» Tugas yang Dikerjakan:
a. Salin dengan tepat bagian teks sumber yang dibuka dengan kata-kata "Di pasar tersebut, penjual" dan ditutup dengan "pukul 01.30 WIB.".
b. Jawablah pertanyaan berikut berdasarkan teks sumber.
(i) Terdiri dari berapa orang rombongan yang berjalan kaki ke pasar saat ngabuburit?
(ii) Sekitar pukul berapa keliling membangunkan sahur dimulai?
(iii) Berapa jumlah uang baru yang didapat remaja yang berkeliling memberi selamat Lebaran?
c. Ringkaslah teks sumber dalam dua kalimat.

» Teks Sumber:
+ + + + + + +

Ngabuburit bareng teman

Di tiap sore, saya dan beberapa kawan menantikan saat ngabuburit tiba, dimana kami diberikan kesempatan oleh orang tua kami masing-masing (termasuk saya tentunya) untuk membeli sajian kue-kue kecil khas ramadan yang akan dimakan bersama oleh keluarga sahabat-sahabat saya saat berbuka puasa, dengan berjalan kaki ke pasar yang terletak tak jauh dari perumahan kami berbarengan(terdiri dari 4 sampai 6 orang).

Di pasar tersebut, penjual aneka makanan khas ramadan telah bersiap dan berjejer rapi menantikan pelanggan-pelanggan setia mereka untuk memborong dagangannya. Saya kerap kali diberikan mandat Ibu untuk membeli beberapa jenis kue, untuk diberikan kepada tetangga kami yang akan berbuka puasa.

Mendengarkan ramainya tim musik dadakan yang bertugas membangunkan sahur

Di perumahan kami, saat puasa tiba akan menjadi hal seru untuk teman-teman yang usianya telah di atas kami (kira-kira sudah SMA). Saat setelah melakukan ibadah sholat tarawih mereka (terutama teman laki-laki) akan berlatih lagu-lagu beserta alat musik seadanya berupa gitar, dan alat perkusi seperti gendang sederhana untuk berkeliiling membangunkan sahur  warga, yang akan dimulai sekitar pukul 01.30 WIB.

Mereka mulai berkeliling sambil bernyanyi keras dan membangunkan tetangga-tetangga yang melakukan ibadah puasa. Kira-kira seruannya seperti ini "banguuun, sahuuurr", "Ayoo Bapak, Ibu, Teteh, Aak, banguuun, sahuuurrr".

Ini menjadi tradisi khas tersendiri bagi saya dan keluarga, karena gaung musiknya juga membangunkan kami yang tidak melakukan ibadah puasa, dan biasanya, karena sudah terbangun berkat suara-suara kawan-kawan saya tersebut, saya akan sedikit menggunakan waktu untuk mengulang pelajaran di sekolah, sebelum akhirnya ngantuk dan tidur kembali, hehe.

Ada sebuah pengalaman yang cukup mengejutkan dan tak akan terlupa bagi saya saat itu, ada seorang kawan laki-laki yang nampaknya menaruh hati pada saya dan memanfaatkan momen tersebut untuk mengungkapkan perasaannya dengan kata-kata berikut, " Nita, Aku suka kamu, ayo banguuun", sontak kaget bercampur malu, karena suara lantang itu didengarkan juga pasti oleh Ayah, Ibu, dan juga tetangga-tetangga kami. Ada-ada aja.

Saling kunjung untuk bersilaturahmi dari rumah ke rumah

Ini momen yang asik bagi saya, kenapa? Karena saya pun ikut beredar untuk berkeliling ke rumah-rumah tetangga untuk mengucapkan selamat Lebaran pada semua orang yang memperingati hari Raya Idul Fitri, tidak peduli apa agamanya. Kami yang berkeliing (usia remaja) akan mendapatkan uang baru berjumlah Rp. 5.000,- hingga Rp. 20.000,- dari penghuni rumah yang kami datangi untuk kami beri selamat.

+ + + + + + +

» Data yang Disediakan:
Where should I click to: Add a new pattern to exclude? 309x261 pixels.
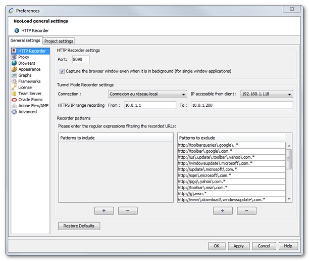pos(223,211)
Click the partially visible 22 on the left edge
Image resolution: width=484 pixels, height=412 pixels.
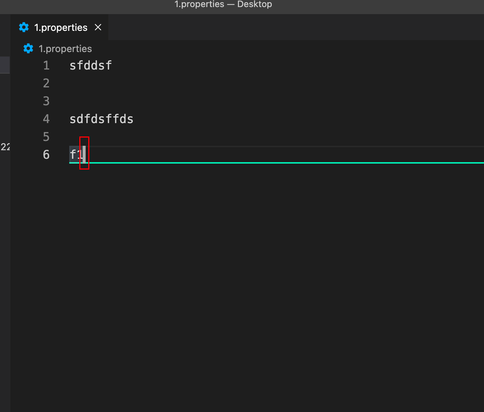point(5,147)
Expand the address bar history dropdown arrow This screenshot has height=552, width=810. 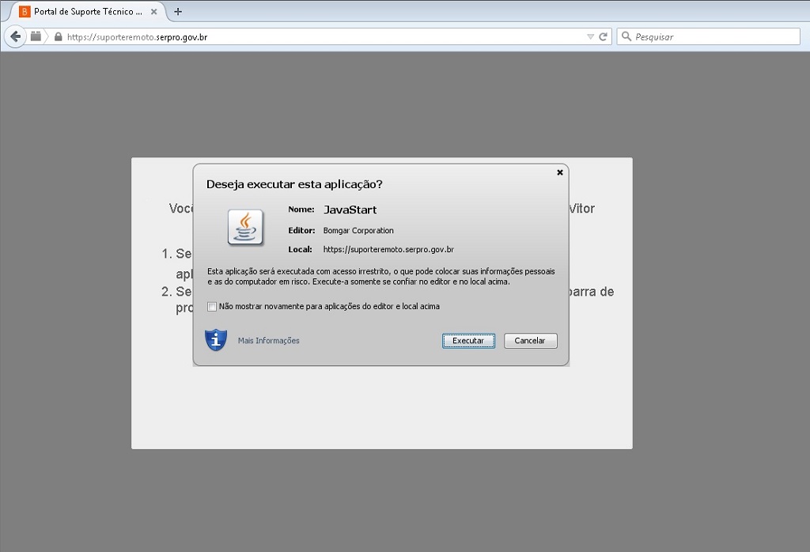point(590,36)
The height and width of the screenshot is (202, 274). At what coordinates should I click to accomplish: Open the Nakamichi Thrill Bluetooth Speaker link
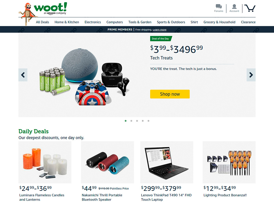click(102, 197)
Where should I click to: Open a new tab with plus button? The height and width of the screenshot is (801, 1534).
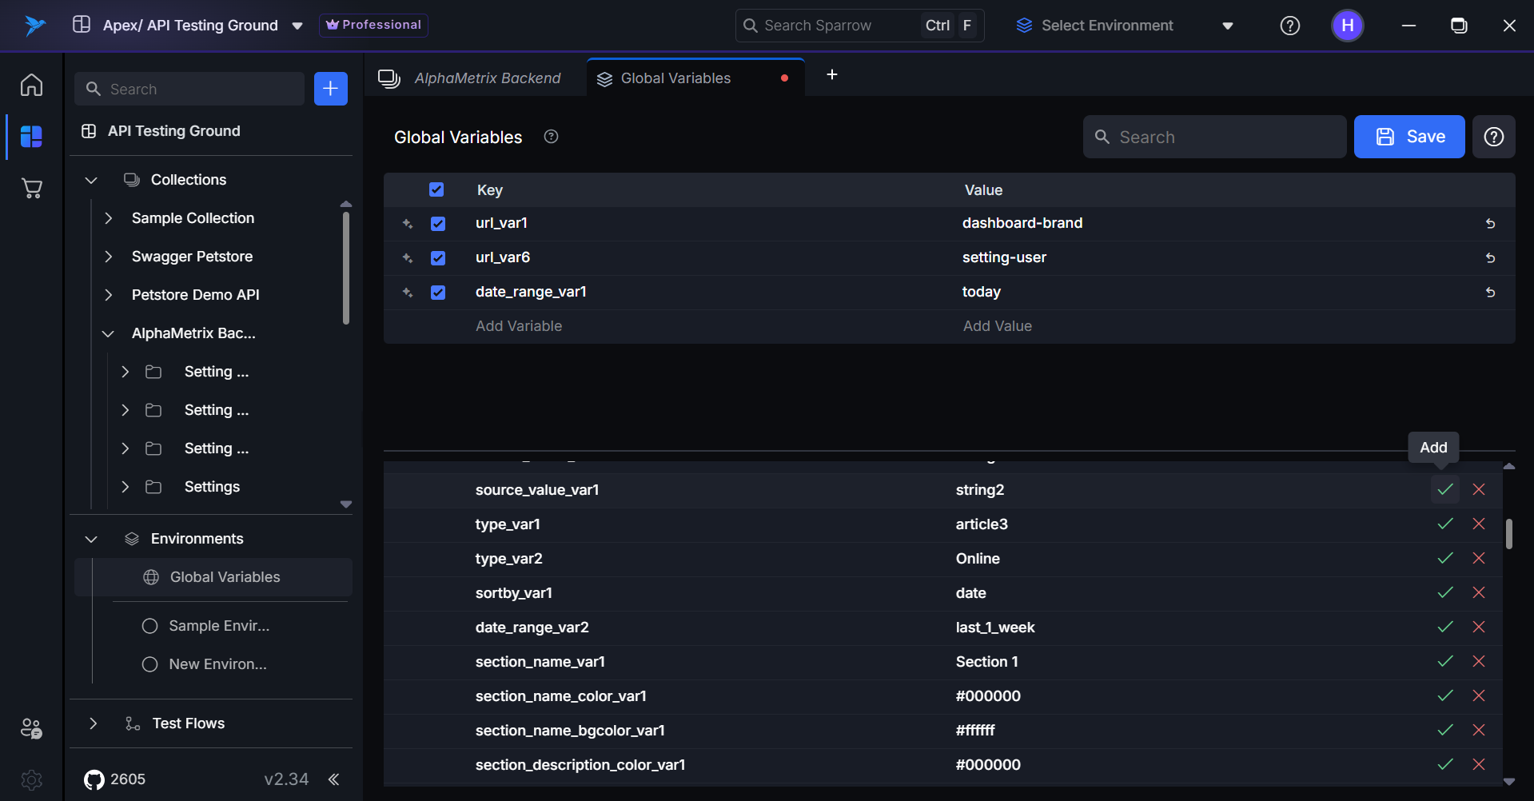tap(831, 74)
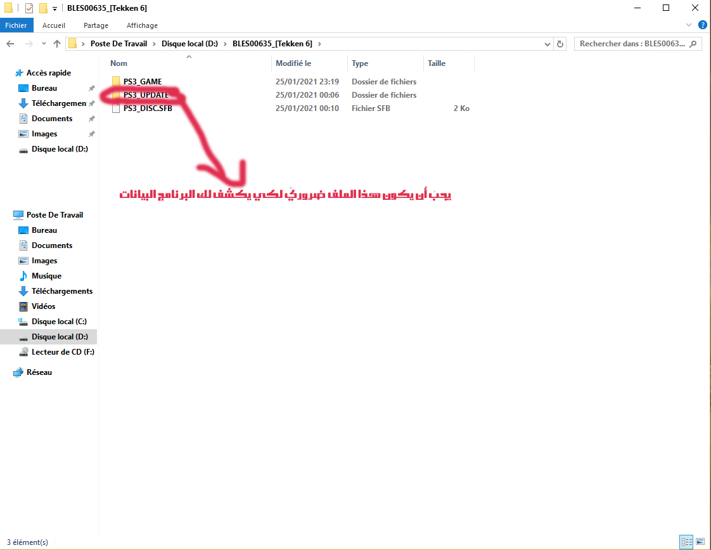This screenshot has height=550, width=711.
Task: Select Disque local (C:) in navigation pane
Action: click(60, 322)
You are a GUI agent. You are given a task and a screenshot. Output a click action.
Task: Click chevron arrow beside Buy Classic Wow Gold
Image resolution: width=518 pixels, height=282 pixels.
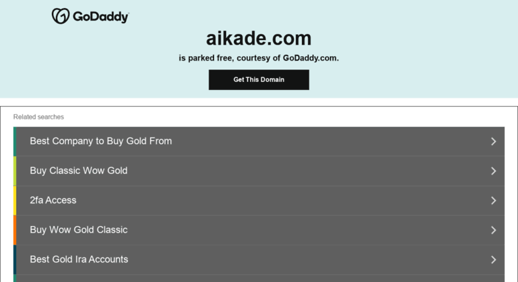coord(493,171)
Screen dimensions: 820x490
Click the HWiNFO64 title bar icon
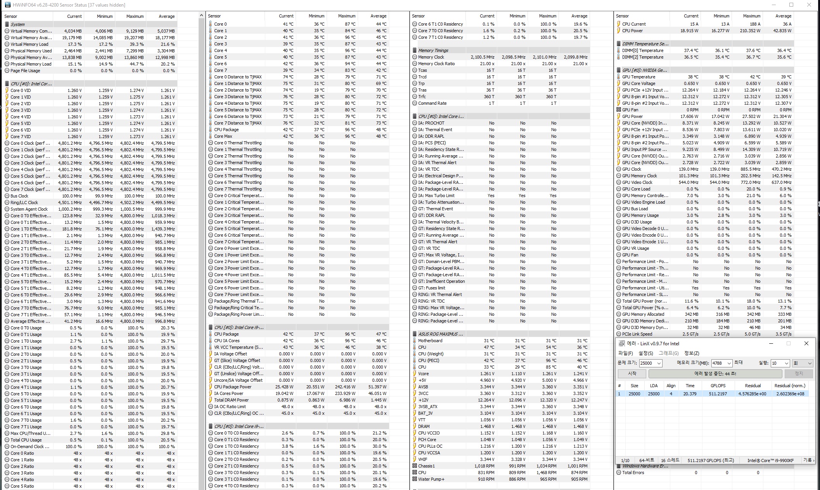(x=7, y=5)
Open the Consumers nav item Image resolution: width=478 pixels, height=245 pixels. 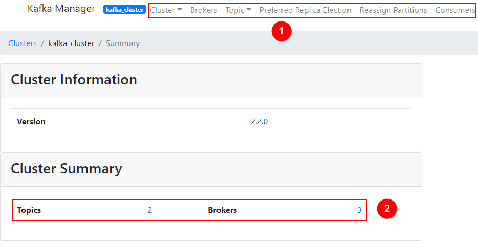455,10
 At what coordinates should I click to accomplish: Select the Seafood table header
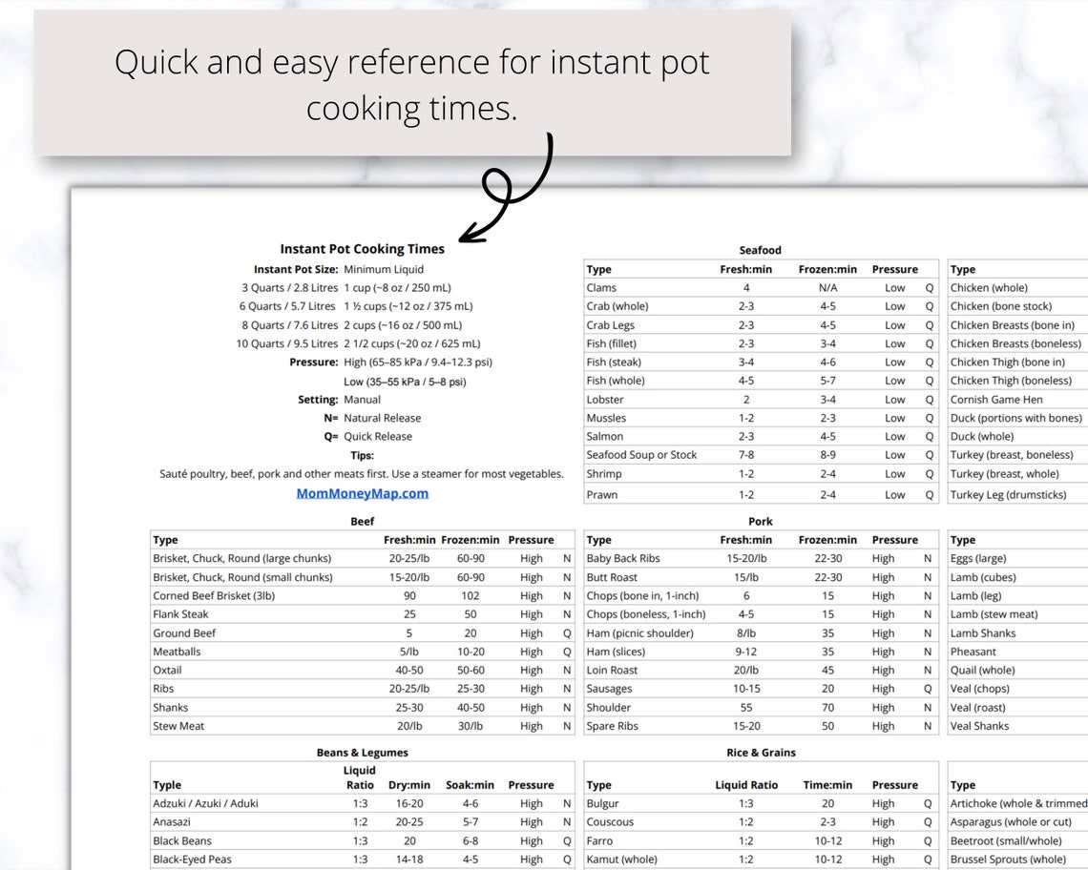click(x=760, y=250)
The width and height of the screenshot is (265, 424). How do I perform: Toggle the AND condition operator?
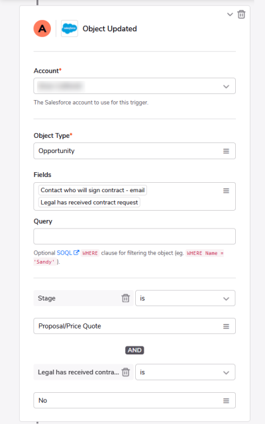coord(134,350)
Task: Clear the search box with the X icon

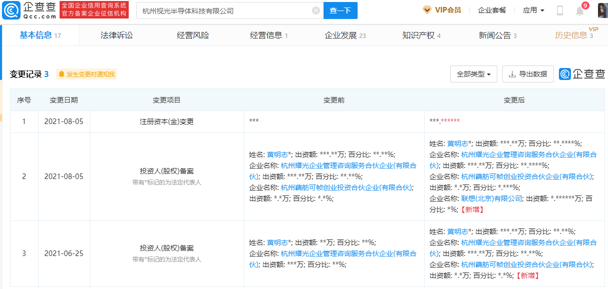Action: coord(316,11)
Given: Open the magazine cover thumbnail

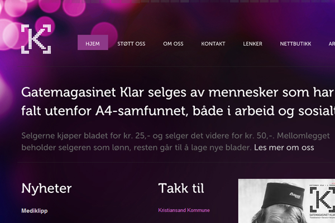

+ + + + + + +

» Jawaban per Tugas:
a.
Di pasar tersebut, penjual aneka makanan khas ramadan telah bersiap dan berjejer rapi menantikan pelanggan-pelanggan setia mereka untuk memborong dagangannya. Saya kerap kali diberikan mandat Ibu untuk membeli beberapa jenis kue, untuk diberikan kepada tetangga kami yang akan berbuka puasa.

Mendengarkan ramainya tim musik dadakan yang bertugas membangunkan sahur

Di perumahan kami, saat puasa tiba akan menjadi hal seru untuk teman-teman yang usianya telah di atas kami (kira-kira sudah SMA). Saat setelah melakukan ibadah sholat tarawih mereka (terutama teman laki-laki) akan berlatih lagu-lagu beserta alat musik seadanya berupa gitar, dan alat perkusi seperti gendang sederhana untuk berkeliiling membangunkan sahur  warga, yang akan dimulai sekitar pukul 01.30 WIB.

b.
(i) 4 sampai 6 orang.
(ii) Sekitar pukul 01.30 WIB.
(iii) Rp. 5.000,- hingga Rp. 20.000,-.

c. Saat Ramadan, penulis dan beberapa kawan berjalan kaki ke pasar dekat perumahan untuk membeli kue-kue khas ramadan, sementara setelah tarawih teman-teman yang lebih tua berlatih dengan gitar dan gendang lalu berkeliling membangunkan warga untuk sahur. Saat Lebaran, penulis ikut berkeliling ke rumah-rumah tetangga untuk mengucapkan selamat dan mendapat uang baru dari penghuni rumah.